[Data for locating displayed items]

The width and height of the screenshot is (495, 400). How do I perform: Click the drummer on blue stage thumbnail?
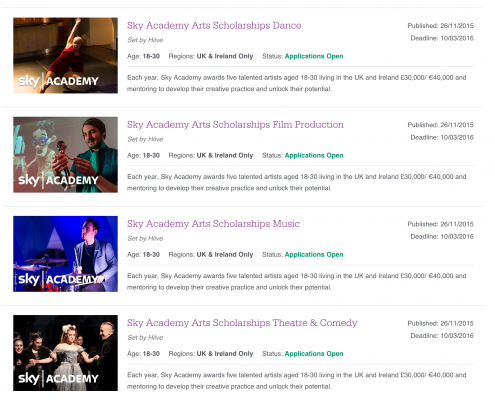(65, 254)
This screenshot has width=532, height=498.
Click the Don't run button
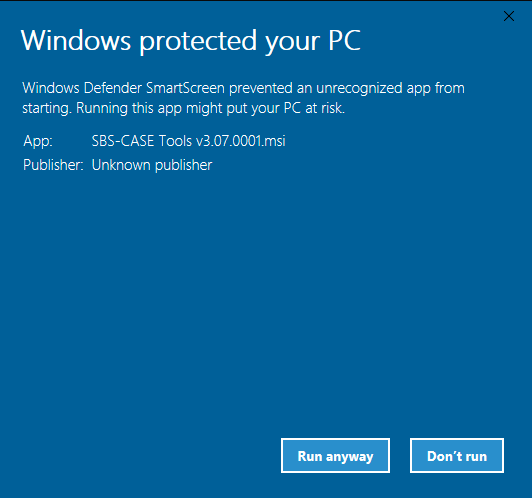[x=457, y=456]
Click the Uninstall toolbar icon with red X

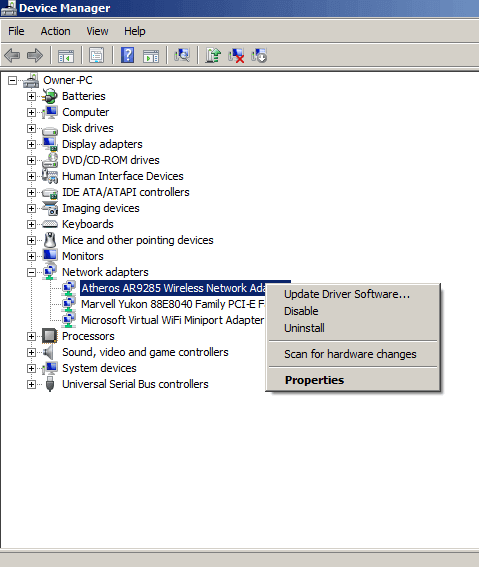coord(236,56)
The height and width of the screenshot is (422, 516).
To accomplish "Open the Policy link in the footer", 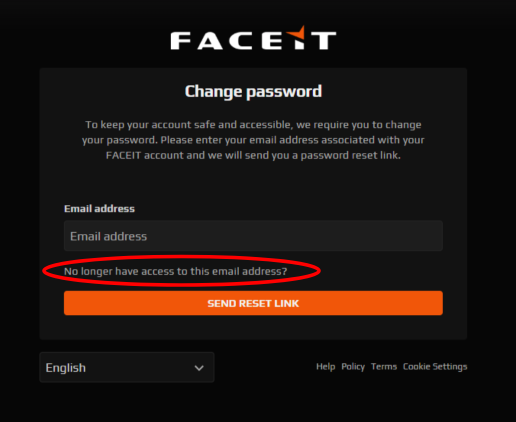I will pyautogui.click(x=353, y=367).
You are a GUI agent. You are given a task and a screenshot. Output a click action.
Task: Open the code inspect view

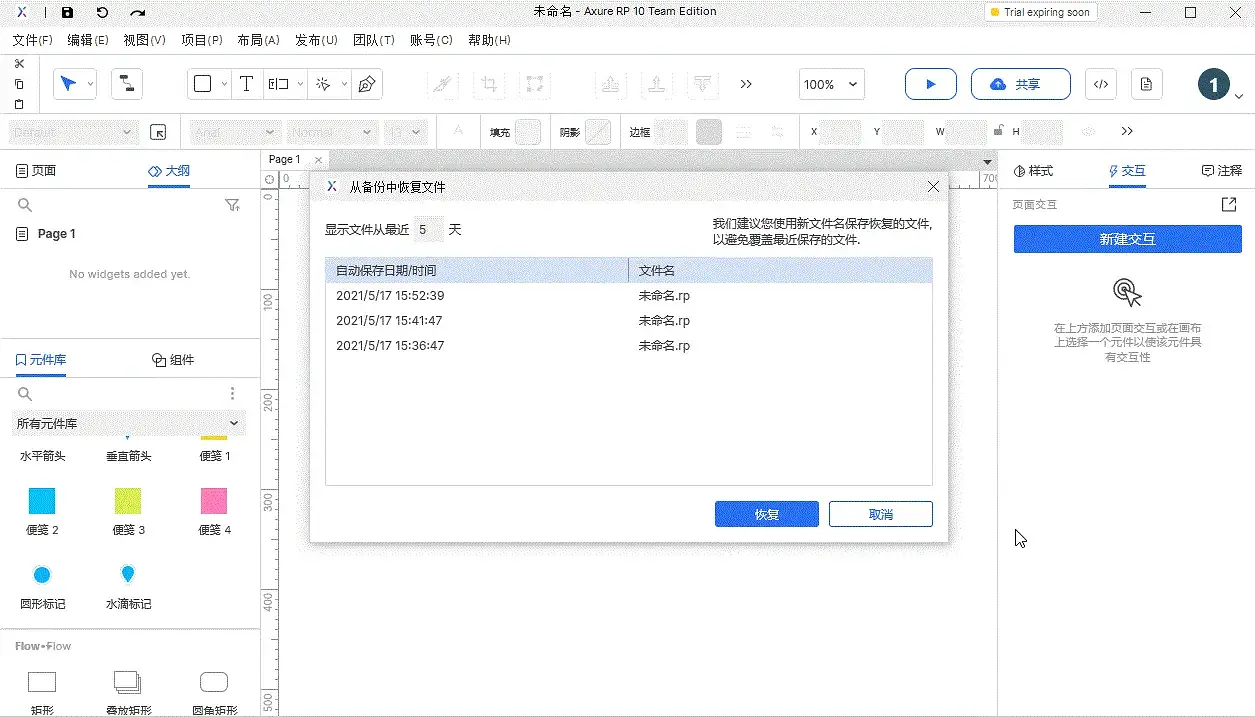(1100, 84)
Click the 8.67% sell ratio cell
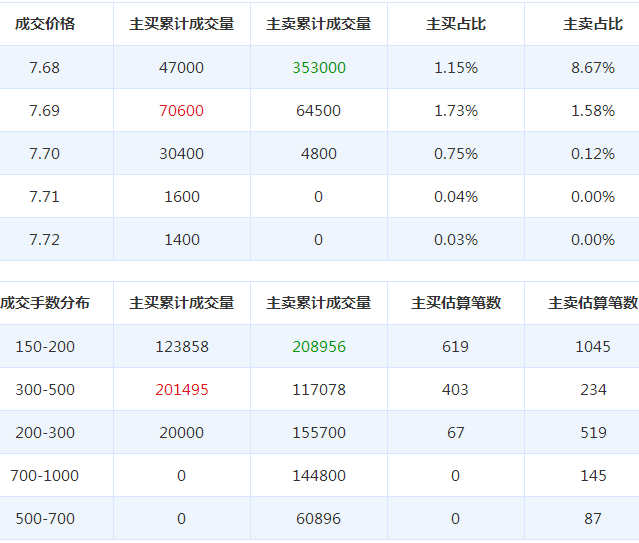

AIM
Starting at the line that contains "You are a GUI" and ending at the end of the data, rewrite those lines with "code inspect view" swapped for "source code view" and everything else unchanged. Leave the pictures out.

SOLUTION TO THE EXERCISE
You are a GUI agent. You are given a task and a screenshot. Output a click action.
Task: Open the source code view

(1100, 84)
Click the 8.67% sell ratio cell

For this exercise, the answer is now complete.